* BEGIN SOURCE TEXT *

Numpy first occurrence of value greater than existing value
I have a 1D array in numpy and I want to find the position of the index where a value exceeds the value in numpy array.
E.g.
aa = range(-10,10)
Find position in aa
where, the value 5
gets exceeded.
Solution 1:
This is a little faster (and looks nicer)
np.argmax(aa>5)
Since argmax
will stop at the first True
("In case of multiple occurrences of the maximum values, the indices corresponding to the first occurrence are returned.") and doesn't save another list.
In [2]: N = 10000
In [3]: aa = np.arange(-N,N)
In [4]: timeit np.argmax(aa>N/2)
100000 loops, best of 3: 52.3 us per loop
In [5]: timeit np.where(aa>N/2)[0][0]
10000 loops, best of 3: 141 us per loop
In [6]: timeit np.nonzero(aa>N/2)[0][0]
10000 loops, best of 3: 142 us per loop
Solution 2:
given the sorted content of your array, there is an even faster method: searchsorted.
import time
N = 10000
aa = np.arange(-N,N)
%timeit np.searchsorted(aa, N/2)+1
%timeit np.argmax(aa>N/2)

* END SOURCE TEXT *

## TASK INSTRUCTIONS
**a)** In the numpy thread, what per-loop time is reported for the timing of np.argmax(aa>N/2)?
**b)** Reproduce the part of the numpy thread word for word, starting at "np.argmax(aa>5)" and ending at "[3]: aa = np.arange(-N,N)".

* BEGIN DATA PROVIDED *

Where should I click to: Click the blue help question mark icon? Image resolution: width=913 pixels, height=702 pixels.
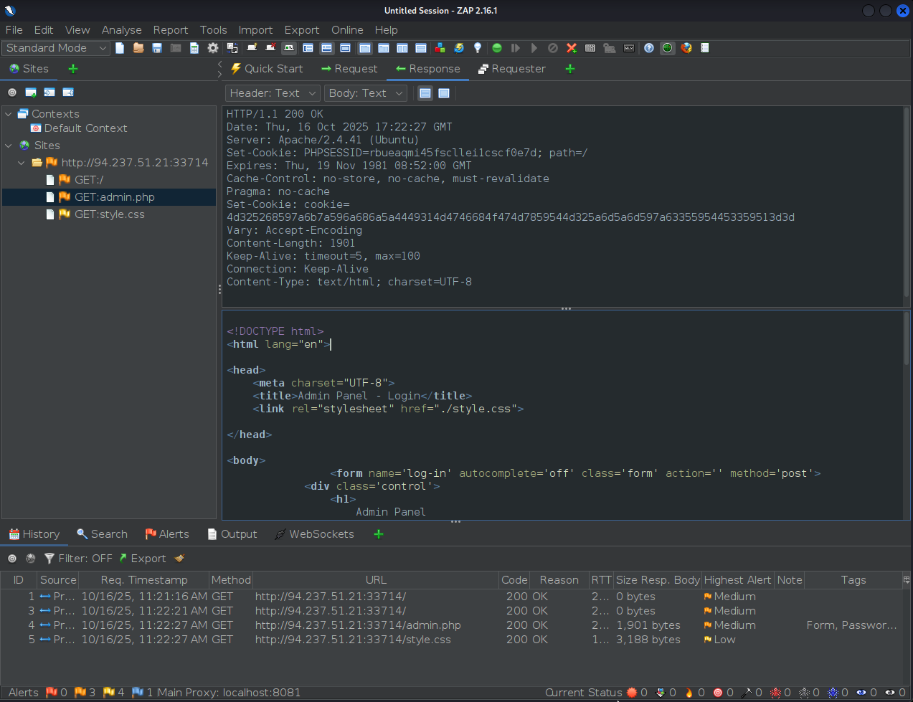(649, 48)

* END DATA PROVIDED *

## THE REPLIES
**a)** 52.3 us per loop (best of 3, over 100000 loops).

**b)**
np.argmax(aa>5)
Since argmax
will stop at the first True
("In case of multiple occurrences of the maximum values, the indices corresponding to the first occurrence are returned.") and doesn't save another list.
In [2]: N = 10000
In [3]: aa = np.arange(-N,N)